SOME groups in Akwa Ibom State are re_inventing kidnapping, at a time the penalty for the crime in the State is death sentence and kidnapping is on the decline elsewhere.

The motives for kidnapping in the State have become subjects of speculations with opposing camps accusing each other of being responsible for the upswing of the crime. Either party points at political motives.

First, the State Government accused its opponents of staging the kidnaps to create the impression that the State was not safe. There are even insinuations that those who lost out in the State’s power game want a state of emergency in order to re-arrange the cards for the 2011 elections.

Opponents of the government fired back. According to them, the State was responsible for the kidnaps and wanted to use them to divert attention from issues affecting the people and to terrorise political opponents.

The two positions leave one wondering where the security agencies stand. Why is it impossible to get to the root of this matter? Why are the security agencies not doing more?

Agreed the police arrested a former Commissioner in the State, who some suspects allegedly implicated, that is not enough. The kidnaps have continued. It would be important to see if those arrested can be tried under the anti-kidnap law the State House of Assembly passed last year.

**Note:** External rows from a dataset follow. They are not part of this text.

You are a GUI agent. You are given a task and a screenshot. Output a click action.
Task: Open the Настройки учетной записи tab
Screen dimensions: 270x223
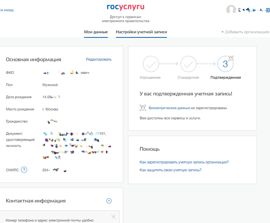click(141, 32)
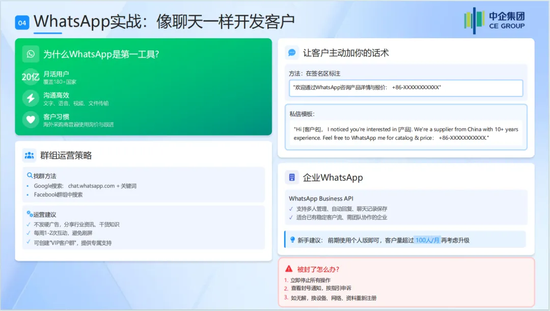
Task: Click the chat bubble icon for 让客户主动加你的话术
Action: (292, 52)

Obviously, there are many who know more about what is happening than they are saying. The claims and counter-claims on who is responsible for the kidnaps would not be as effective as concerted efforts to apprehend suspects and try them. Have these claims been formally passed to the security agencies?

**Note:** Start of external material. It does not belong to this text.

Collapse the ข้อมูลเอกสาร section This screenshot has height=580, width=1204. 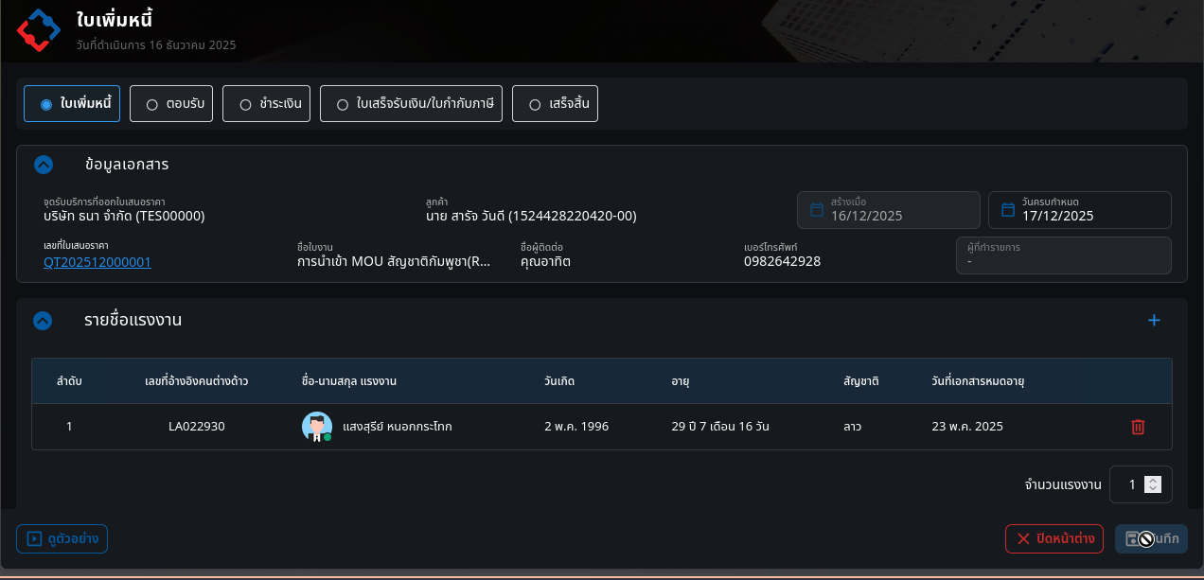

The State Government has threatened to punish traditional rulers in whose domain kidnappings are rampant. Prayers have been offered in churches for suspects to be arrested. Some traditional rulers at a gathering last year rained curses on kidnappers and their sponsors.

None of these has worked.  The kidnappers seem to work with the certainty that they would not come to any harm, during their operations or if they are arrested.

Their operational methods have seen victims taken at home, at work, on the streets and most recently in the church. The demand for ransom tends to reduce the kidnaps to a transaction with the motive simply being pecuniary.

Whatever the motives, kidnapping, if unchecked, has the potentials of making the State appear unsafe and denying it the investments various government projects are targeting. The losers would be the people; their livelihood depends on jobs new investments would create.

If those already apprehended, investigated, and found wanting are treated as sacred cows, kidnapping would be used as a political tool to destabilise the State. It is therefore important the security agencies set out to make the point emphatically that kidnapping is really a crime by fighting it and diligently prosecuting those apprehended.